Last week the latest issue of the International Council on Archives (ICA) Flash newsletter was published. There was a very interesting article titled, “Current Issues in Archives: Preserving Archives at Risk” that I would like to share, especially to all those who do not have access to the newsletter. The article was written by Abilyn Pua’ara Hou of the National Archives of the Solomon Islands…
Current Issues in Archives: Preserving Archives at Risk
My name is Abilyn Pua’ara Hou. I am one of the New Professionals for 2018, and I work as a senior digitization officer at the National Archives of Solomon Islands. My experiences and reflections are based on Brandon Oswald’s presentation at the ICA Yaoundé Conference: “Combating Climate Change the Traditional Way: Pacific
Island Archives and the Fight to Protect Their Cultural Heritage”. Oswald discussed how archives in the Pacific region protect their cultural heritage from adverse effects from climate change, and intentionally mentioned that other archives worldwide can also utilize some of the ideas brought in his presentation.
Solomon Islands is one of the countries in the Pacific where climate is not consistent.
Being in a tropical area, it is usually hot and humid all year round. This means archival documents and archive building are always at risk during wet weather and also during hot seasons.
The National Archives of Solomon Islands building is situated near a stream and located facing a dusty road. So, during the rainy season the stream rises up and
cause flooding in the area and sometimes reaches the floor of the building. During the hot season, there is dust coming into the building including into repository as well. There are other contributing risk factors such as electricity and water. In
my country utilities are very expensive; government has been spending millions
of dollars on these for its ministries and departments. Having an unreliable source
of electricity means our records are at risk for mold (the repository depends entirely
on air conditioners to keep the environment suitable to preserve the documents). Water rationing also causes risk; when tap water has been turned off and then on, it can cause damage to records. We experienced this in 2009.
Brandon strongly stated that of the many concerns that pose a threat to the culture of Pacific Islanders, climate change especially (in the form of rising sea levels) has been currently sitting at the top of the list. My reflection on the presentation as a
Pacific Islander is that we must become more proactive to deal with climate change
threats. Our lessons learned could provide inspiration for others who are affected by the same threats around the globe. What inspires me most was the interim and long-term protection that Brandon mentioned in his presentation on the climate change and Pacific Islands Archives. He stated it takes a while for archival professionals in the region to acquire an understanding and the interest in addressing the threats of climate changes on their archives.
In my experience, our government has been supportive towards our archives department to address issues that affect the building and to secure the archive from water threat and other hazards (cf illustration). The National Archives of Solomon islands has done many basic things like boxing and shelving records as part of their assessment towards climate change, to preserve the records in their repository. There were international helpers from outside institutions and individuals who came in with great ideas and developed the National Archives of Solomon Islands to a next standard in this century.
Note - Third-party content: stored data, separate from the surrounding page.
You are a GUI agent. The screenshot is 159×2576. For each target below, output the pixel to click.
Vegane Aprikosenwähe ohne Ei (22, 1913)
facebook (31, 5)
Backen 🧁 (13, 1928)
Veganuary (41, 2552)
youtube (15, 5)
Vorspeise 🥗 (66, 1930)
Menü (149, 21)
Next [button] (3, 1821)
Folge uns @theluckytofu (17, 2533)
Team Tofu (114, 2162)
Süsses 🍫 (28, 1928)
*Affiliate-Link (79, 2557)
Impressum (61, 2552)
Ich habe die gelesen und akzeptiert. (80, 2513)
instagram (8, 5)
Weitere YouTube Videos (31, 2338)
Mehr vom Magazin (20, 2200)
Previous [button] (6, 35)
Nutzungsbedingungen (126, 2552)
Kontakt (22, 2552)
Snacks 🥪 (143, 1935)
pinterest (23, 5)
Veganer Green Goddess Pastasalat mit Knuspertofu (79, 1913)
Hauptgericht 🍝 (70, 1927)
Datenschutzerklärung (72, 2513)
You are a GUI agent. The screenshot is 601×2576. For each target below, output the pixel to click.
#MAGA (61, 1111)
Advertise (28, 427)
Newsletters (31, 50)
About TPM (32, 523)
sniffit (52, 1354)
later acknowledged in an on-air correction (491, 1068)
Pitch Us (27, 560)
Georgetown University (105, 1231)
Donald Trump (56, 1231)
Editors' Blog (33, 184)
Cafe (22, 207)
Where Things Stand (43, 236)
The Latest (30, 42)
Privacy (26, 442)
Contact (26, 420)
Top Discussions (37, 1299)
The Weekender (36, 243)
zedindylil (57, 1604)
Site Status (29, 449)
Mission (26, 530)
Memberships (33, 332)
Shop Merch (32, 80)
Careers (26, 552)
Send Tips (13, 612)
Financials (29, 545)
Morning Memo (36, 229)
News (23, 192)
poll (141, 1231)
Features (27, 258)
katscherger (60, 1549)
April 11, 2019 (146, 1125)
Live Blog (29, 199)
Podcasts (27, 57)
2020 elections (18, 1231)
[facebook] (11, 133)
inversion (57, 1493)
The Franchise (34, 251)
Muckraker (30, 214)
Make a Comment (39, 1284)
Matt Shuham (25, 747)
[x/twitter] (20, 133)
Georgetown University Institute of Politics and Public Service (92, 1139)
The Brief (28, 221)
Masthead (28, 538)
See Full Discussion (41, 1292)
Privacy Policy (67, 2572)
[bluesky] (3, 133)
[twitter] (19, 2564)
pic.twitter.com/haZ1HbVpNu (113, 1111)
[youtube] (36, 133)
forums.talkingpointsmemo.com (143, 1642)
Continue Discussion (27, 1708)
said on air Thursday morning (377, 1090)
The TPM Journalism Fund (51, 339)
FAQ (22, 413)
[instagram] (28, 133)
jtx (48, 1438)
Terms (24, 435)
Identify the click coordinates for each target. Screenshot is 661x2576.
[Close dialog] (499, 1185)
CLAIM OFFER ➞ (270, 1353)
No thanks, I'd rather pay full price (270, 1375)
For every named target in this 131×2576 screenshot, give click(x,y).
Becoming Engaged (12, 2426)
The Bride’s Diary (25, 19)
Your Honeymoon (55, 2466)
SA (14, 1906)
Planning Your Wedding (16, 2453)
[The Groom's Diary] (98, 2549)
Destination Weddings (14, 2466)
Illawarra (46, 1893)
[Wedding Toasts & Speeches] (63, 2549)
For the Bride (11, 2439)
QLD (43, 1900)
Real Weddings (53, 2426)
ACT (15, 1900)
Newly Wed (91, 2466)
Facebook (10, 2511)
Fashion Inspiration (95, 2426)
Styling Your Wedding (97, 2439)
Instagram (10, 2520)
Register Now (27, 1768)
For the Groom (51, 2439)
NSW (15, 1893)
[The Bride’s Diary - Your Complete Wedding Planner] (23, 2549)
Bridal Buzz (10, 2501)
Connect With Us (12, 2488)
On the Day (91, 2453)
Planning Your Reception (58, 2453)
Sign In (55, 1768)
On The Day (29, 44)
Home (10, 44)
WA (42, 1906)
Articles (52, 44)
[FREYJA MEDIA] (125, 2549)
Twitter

A digitization project has also been implemented to digitize records that are fragile and at high risk. But we are still learning about digital archiving.
We are prioritizing the records that are most at risk. But, we plan to records while they are still in good condition as well; before they are at risk of environmental hazards.
Being part of the ICA New Professionals meant I was one of the first ever participants from the National Archives of Solomon Islands and indeed I am filled with great honor and privilege to experience the opportunity of sharing and being part of the international archives communities and people who have heart for our profession. I have attended many sessions during the conference in Yaoundé, Cameroon, and listened to great presentations from archivists and professionals who have been in the field for years.
I got to know these professionals, and grew more in knowledge of archiving and managing of archives. Hearing their stories of how well they developed an understanding of archive since manual based archiving to digital archiving developed has challenged me to decide which system is the best to manage records in this technological world and to determine which system will be the best to combat the risk of climate change in the region.
Lastly, I would like to thank Brandon Oswald for the great presentation that really challenges other archives to be more active in combating climate change and fight to protect their archives from climate change risk, while also showing how the Pacific Islanders utilize traditional knowledge and practices in the safekeeping of their collections.